Under the agreement, Washington will abandon the long-standing model of funding hundreds of individual, project-based grants administered separately by UN agencies.
Instead, US humanitarian assistance will be channelled through consolidated, flexible pooled funds managed by OCHA at the country or crisis level.
US officials said the shift follows concerns over efficiency and oversight as American voluntary contributions to UN humanitarian agencies have risen sharply in recent years, reaching an estimated USD 8 billion annually, equivalent to about Sh1 trillion.
“While annual US contributions to the UN have skyrocketed in recent years, many UN bodies have abandoned their mission,” the State Department said, citing what it termed “bureaucratic inefficiencies, duplication, and ideological creep” within the UN system.
Under the new framework, pooled funds will operate under comprehensive country-level policy agreements designed to align humanitarian spending with US priorities.
Washington said it would place particular emphasis on what it called “hyper-prioritised life-saving activities,” including food assistance, emergency healthcare, and the protection of vulnerable populations.
Kenya is among the countries expected to be directly impacted by the changes, given its role as a regional hub for UN humanitarian operations linked to drought response, refugee assistance, and instability in neighbouring countries such as Somalia and South Sudan.
Before the MoU, US humanitarian assistance in Kenya was largely delivered through a project-by-project grant system.
Funding for drought response or refugee support, for example, would be negotiated separately with agencies such as the World Food Programme (WFP), the UN refugee agency UNHCR, and UNICEF.
Aid analysts have long argued that this approach often resulted in multiple UN agencies operating in the same areas with overlapping mandates, raising costs and complicating coordination on the ground.
The new MoU replaces that structure with country-level pooled funding administered by OCHA, allowing resources allocated to Kenya to be distributed more flexibly across agencies and sectors depending on evolving needs.
According to the State Department, the revamped funding model is intended to “nearly double the life-saving impact of each US dollar spent” on UN-administered humanitarian aid while significantly cutting indirect and administrative costs.
US officials estimate that the increased efficiency and tighter prioritisation could save American taxpayers up to USD 1.9 billion, or about Sh245 billion, compared with previous funding mechanisms.

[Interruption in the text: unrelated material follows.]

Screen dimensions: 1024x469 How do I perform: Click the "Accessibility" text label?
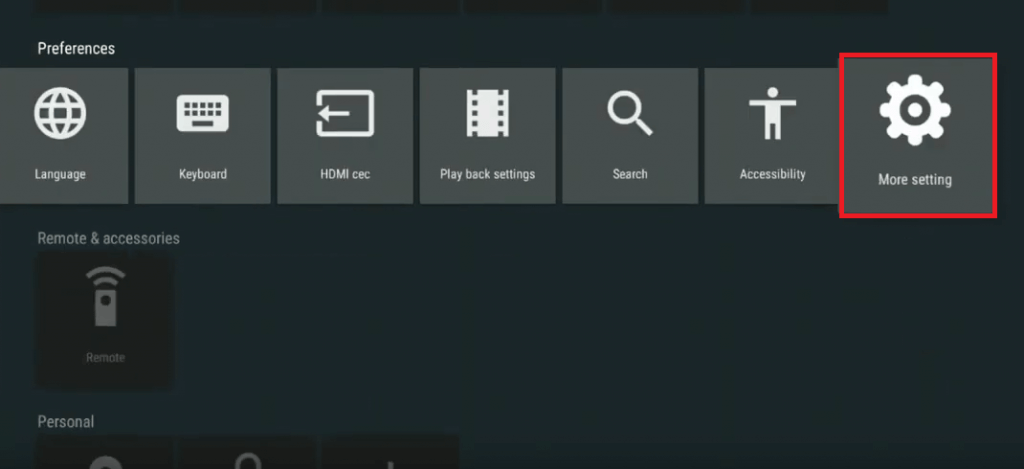(x=772, y=174)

As part of the agreement, Washington has pledged an initial USD 2 billion (about Sh258 billion) to support life-saving humanitarian assistance in dozens of countries in 2026 under the new model.
UN officials welcomed the agreement, saying it offers a more predictable and accountable funding framework at a time of mounting global humanitarian needs.
“At a moment of immense global strain, the United States is demonstrating that it is a humanitarian superpower,” said UN Under-Secretary-General for Humanitarian Affairs and Emergency Relief Coordinator Tom Fletcher.